Kwaliteit van leven en angst bij ouders van kinderen met een ARM of de ziekte van Hirschsprung in het eerste jaar na het stellen van de diagnose
Moeders ervaren meer angst dan vaders net na het stellen van de diagnose anorectale malformatie of de ziekte van Hirschsprung. Deze angst reduceert reeds in het eerste levensjaar en wordt vergelijkbaar. Generieke kwaliteit van leven van ouders is niet slechter in vergelijking met de referentiewaarden.
Achtergrond
Naar aanleiding van een eerdere studie hebben we gezien dat angst en psychologische kwaliteit van leven, van ouders, beter wordt als de leeftijd van het kind stijgt. We willen weten wanneer deze verbetering plaatsvindt.
Doel
Onderzoeken hoe de angst en kwaliteit van leven van ouders zich ontwikkelt in het eerste jaar na het stellen van de diagnose. Zowel vergelijkend tussen ouders onderling als in vergelijking met de referentiewaarden.
Resultaten
We zien dat de generieke kwaliteit van leven van ouders met een kind met een anorectale malformatie of de ziekte van Hirschsprung niet slechter is dan de bij ons bekende referentiewaarden.

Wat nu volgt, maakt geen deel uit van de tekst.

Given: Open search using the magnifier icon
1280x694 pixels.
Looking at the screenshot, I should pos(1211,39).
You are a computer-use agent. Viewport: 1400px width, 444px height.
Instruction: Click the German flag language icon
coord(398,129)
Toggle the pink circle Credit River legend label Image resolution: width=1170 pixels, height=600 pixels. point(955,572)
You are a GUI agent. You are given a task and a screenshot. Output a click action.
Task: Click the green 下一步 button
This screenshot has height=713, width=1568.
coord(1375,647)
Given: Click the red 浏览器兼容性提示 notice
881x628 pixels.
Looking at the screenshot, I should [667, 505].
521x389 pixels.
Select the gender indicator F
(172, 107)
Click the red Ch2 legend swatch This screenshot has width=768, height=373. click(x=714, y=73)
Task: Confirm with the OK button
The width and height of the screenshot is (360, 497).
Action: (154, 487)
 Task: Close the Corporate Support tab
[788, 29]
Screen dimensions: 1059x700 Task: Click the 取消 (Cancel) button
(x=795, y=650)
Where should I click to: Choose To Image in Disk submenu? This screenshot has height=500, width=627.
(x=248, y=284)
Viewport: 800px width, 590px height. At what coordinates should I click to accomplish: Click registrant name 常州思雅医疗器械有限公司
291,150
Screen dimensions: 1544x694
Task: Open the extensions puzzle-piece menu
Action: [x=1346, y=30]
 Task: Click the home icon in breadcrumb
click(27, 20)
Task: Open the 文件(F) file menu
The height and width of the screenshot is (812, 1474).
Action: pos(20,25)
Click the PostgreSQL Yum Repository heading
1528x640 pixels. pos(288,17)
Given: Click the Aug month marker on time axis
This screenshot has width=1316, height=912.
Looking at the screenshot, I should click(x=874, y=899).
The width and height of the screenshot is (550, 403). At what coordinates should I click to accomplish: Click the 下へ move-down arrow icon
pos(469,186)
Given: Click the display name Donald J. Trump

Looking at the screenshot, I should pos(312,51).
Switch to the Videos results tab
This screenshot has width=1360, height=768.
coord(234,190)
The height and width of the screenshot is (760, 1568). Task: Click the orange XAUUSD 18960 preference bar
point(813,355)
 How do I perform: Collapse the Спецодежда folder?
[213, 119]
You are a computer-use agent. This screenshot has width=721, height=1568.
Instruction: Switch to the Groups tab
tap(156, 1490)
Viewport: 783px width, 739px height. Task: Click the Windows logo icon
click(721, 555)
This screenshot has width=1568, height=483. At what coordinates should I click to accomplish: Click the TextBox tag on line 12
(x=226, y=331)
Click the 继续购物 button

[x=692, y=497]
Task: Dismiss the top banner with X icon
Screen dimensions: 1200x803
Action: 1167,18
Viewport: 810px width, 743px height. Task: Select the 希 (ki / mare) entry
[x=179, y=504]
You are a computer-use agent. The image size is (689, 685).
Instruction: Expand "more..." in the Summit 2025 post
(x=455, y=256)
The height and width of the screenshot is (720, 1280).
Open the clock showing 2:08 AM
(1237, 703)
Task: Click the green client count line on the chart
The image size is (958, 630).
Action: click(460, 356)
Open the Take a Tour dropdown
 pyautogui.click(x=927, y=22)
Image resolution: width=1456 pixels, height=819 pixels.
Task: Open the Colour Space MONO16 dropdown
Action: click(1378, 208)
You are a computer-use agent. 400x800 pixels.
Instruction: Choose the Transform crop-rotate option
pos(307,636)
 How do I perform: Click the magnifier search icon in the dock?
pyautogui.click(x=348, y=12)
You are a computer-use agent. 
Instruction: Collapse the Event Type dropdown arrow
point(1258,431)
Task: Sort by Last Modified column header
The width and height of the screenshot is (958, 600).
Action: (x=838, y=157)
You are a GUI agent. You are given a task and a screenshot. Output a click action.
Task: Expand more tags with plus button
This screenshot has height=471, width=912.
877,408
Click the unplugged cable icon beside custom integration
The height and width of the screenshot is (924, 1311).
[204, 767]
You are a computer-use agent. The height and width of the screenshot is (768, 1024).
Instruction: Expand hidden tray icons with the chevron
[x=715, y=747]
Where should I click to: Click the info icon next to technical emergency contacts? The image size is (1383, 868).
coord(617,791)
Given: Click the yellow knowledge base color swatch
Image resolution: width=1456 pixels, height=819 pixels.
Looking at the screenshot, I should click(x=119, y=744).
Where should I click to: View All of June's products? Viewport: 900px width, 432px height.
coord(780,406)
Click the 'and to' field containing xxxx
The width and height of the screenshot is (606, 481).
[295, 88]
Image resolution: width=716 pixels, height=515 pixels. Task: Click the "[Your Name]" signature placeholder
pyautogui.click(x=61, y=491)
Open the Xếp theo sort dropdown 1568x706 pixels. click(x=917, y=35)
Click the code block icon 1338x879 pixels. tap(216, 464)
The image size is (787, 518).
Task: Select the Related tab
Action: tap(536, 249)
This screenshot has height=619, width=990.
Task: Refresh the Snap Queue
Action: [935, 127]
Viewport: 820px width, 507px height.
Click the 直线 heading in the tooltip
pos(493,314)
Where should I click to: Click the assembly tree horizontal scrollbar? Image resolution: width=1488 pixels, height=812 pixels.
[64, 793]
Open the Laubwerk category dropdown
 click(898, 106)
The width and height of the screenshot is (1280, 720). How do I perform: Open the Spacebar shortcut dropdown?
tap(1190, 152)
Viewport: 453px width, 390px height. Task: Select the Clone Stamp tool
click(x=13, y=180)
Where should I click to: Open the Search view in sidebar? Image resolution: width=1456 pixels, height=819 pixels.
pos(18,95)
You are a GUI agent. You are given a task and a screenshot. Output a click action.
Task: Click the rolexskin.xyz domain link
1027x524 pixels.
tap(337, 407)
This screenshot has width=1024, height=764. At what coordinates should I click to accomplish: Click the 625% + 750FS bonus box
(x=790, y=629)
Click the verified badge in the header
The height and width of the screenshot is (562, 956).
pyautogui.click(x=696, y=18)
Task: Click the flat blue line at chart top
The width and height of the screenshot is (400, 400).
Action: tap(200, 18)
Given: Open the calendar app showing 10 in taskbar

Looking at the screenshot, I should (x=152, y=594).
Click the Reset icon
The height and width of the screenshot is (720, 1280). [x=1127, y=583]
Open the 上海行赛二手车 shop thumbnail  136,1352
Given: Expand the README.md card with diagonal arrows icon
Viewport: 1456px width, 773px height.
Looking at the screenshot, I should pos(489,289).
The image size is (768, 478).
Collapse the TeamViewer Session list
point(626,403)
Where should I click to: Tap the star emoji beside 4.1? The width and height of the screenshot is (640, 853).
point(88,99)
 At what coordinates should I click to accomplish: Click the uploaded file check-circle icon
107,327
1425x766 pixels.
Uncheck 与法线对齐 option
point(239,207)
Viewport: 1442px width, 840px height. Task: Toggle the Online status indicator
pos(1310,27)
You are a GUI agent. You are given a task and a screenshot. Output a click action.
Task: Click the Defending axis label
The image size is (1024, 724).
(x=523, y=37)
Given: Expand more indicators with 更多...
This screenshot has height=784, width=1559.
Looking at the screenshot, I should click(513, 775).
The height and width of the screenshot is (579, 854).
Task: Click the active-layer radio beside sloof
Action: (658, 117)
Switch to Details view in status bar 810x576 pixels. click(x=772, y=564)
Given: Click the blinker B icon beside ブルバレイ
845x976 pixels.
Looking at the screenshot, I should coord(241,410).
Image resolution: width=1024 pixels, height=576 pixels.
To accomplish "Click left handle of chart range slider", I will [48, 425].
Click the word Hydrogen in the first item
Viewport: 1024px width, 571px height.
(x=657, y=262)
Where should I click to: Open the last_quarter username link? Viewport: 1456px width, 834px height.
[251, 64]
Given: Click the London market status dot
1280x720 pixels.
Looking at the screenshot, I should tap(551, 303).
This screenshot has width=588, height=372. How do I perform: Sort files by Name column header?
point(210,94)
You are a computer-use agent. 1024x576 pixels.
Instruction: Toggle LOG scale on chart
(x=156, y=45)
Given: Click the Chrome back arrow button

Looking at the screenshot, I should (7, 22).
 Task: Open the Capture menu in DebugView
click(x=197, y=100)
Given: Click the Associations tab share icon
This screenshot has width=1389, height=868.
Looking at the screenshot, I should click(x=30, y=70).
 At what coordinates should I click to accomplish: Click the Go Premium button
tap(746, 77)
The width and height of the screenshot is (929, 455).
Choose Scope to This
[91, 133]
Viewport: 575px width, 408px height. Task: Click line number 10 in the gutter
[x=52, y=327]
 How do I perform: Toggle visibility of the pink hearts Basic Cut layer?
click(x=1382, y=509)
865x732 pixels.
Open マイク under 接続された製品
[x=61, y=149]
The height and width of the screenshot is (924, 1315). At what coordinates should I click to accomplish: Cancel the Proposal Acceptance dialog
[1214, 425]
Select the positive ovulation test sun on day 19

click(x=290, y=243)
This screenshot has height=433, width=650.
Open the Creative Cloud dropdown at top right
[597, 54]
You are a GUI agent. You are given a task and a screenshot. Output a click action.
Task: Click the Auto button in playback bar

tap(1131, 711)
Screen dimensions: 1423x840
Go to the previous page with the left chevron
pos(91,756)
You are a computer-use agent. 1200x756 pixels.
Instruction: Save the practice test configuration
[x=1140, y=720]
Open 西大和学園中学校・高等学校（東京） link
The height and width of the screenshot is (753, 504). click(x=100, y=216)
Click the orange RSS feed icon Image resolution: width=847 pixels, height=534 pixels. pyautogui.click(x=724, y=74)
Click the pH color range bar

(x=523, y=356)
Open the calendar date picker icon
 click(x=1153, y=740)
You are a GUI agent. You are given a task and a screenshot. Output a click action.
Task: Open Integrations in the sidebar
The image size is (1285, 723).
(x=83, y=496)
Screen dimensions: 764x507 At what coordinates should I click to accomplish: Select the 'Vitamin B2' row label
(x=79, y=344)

Angst is duidelijk meer aanwezig bij moeders net na het stellen van de diagnose, maar dit verschil wordt niet meer gezien na 1 jaar follow-up. Als angst dus wel blijft bestaan, dan wel dat ouders een slechte kwaliteit van leven ervaren, is het noodzakelijk psychologische interventies en ondersteuning aan te bieden.